Por sua vez, nas traduções de mangás, precisei buscar outros mecanismos de linguagem. O trabalho era o de recontar a história do autor, óbvio; mas quem diria que haveria tantas metas a cumprir, até chegar a isso… É preciso ser fiel ao texto sem ser literal, saber quando transgredir o original, escolher palavras condizentes com a faixa etária do mangá, prestar atenção para que a escolha case com o enredo que, muitas vezes, nem está concluído, avaliar o que deve ser adaptado ou não, quebrar a cabeça para achar uma piada ou um trocadilho equivalente, acolher as eventuais restrições impostas pela licenciante ou pela editora brasileira… Se começasse a enumerar todos os pequenos obstáculos que tornam a tradução de um mangá muito mais do que recontar uma história, não teria fim. E, se eu fosse entrar nas particularidades de cada um dos mais de 120 títulos com os quais já trabalhei, precisaria começar um livro.

 

 

Enquanto a tradução técnica me exigia alta precisão, a tradução de mangás me obrigou a lidar com toda uma gama de imprecisões. Imprecisões essas que, justamente, são a margem onde o tradutor encontra a liberdade para criar, de temperar a tradução, deixando-o “à moda da casa”.
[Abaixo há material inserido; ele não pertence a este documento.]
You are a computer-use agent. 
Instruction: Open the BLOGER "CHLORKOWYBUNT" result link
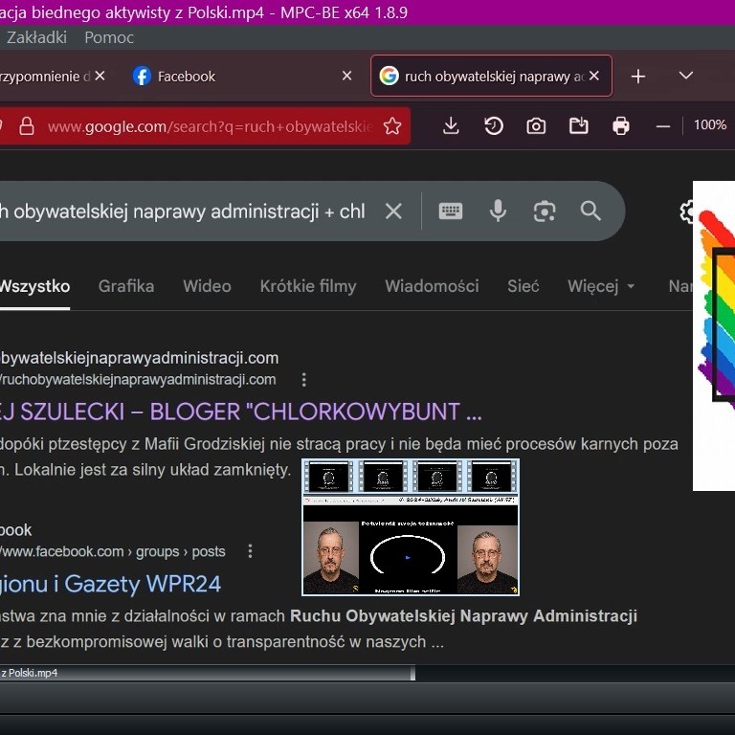pyautogui.click(x=239, y=412)
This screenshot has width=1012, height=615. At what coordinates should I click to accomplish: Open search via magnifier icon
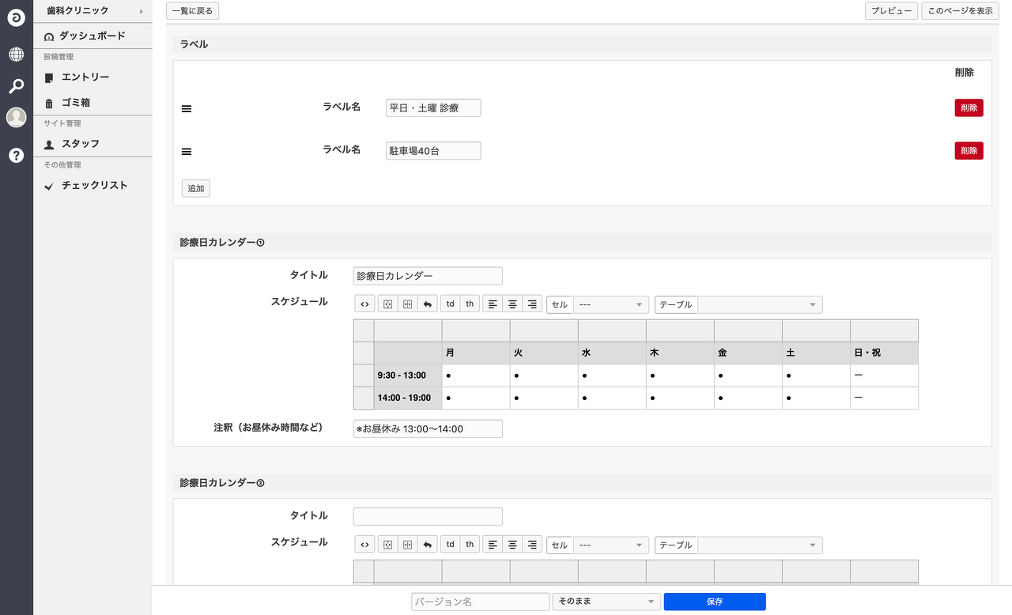(16, 86)
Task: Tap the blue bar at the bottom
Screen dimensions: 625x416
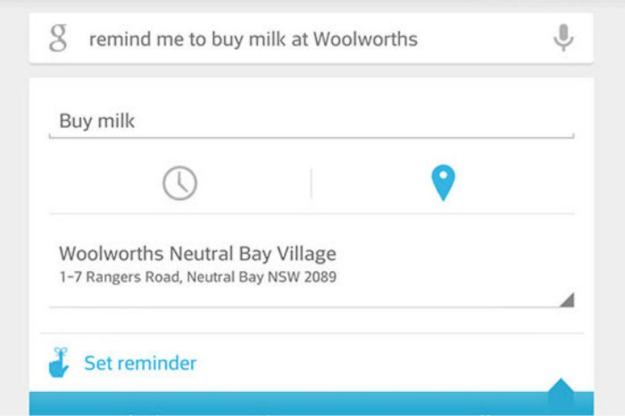Action: pyautogui.click(x=313, y=403)
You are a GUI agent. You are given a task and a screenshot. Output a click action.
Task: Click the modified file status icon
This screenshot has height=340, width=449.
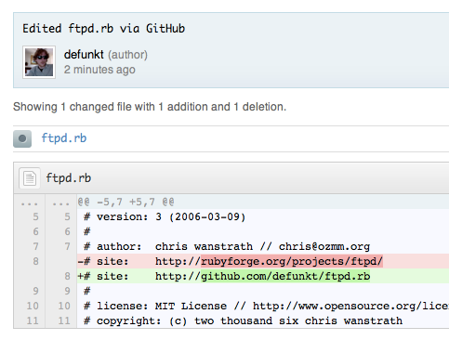pos(22,138)
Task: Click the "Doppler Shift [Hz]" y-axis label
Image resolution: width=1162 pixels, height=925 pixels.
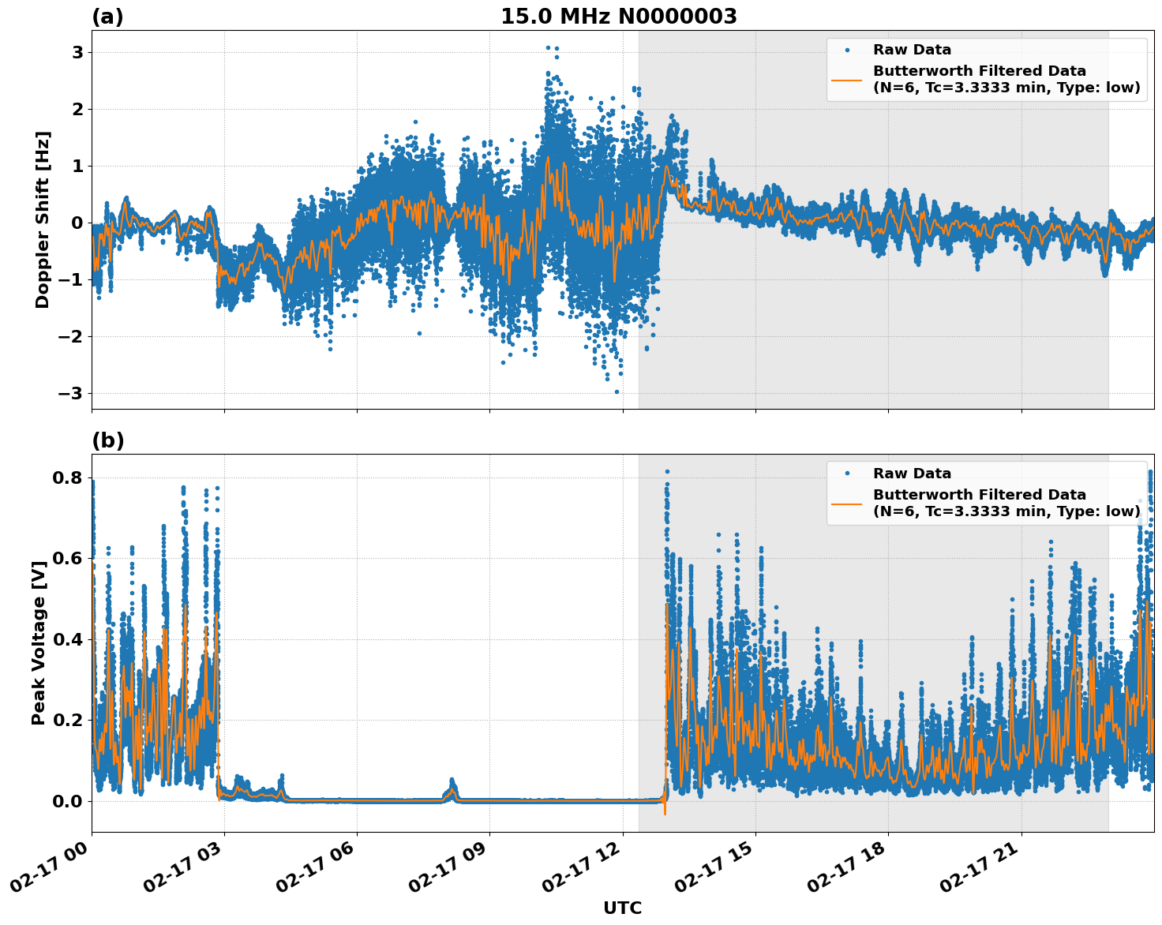Action: tap(43, 219)
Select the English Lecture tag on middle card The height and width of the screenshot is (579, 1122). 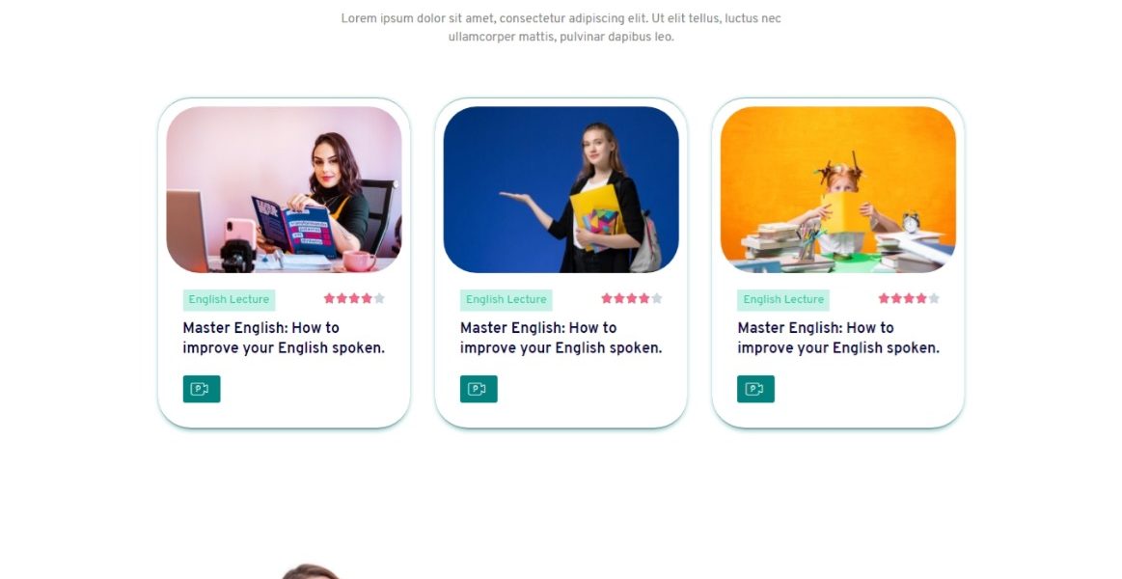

Costumo comparar o traduzir com cozinhar. Dez podem fritar um ovo, e os dez sairão diferentes. Assim é com a tradução de mangás.

A analogia serve também para diferenciar a tradução amadora da profissional. Quando cozinhamos para nós mesmos, deixamos tudo ao nosso gosto. Mas, quem cozinha profissionalmente, sabe que não há prato perfeito, há apenas o tempero adequado para cada paladar. O tradutor profissional é aquele que domina a arte de fazer o ovo cozido para cada gosto, da gema dura ao ovo mollet. Saber temperar ao gosto do cliente é o segredo da tradução dos mangás.

E, essa não é uma tarefa fácil. É desafiante, arriscada, o medo de errar é constante. Mas, é nessas horas que lembro do meu norte e escolho sempre a alternativa que fará o meu cliente sorrir.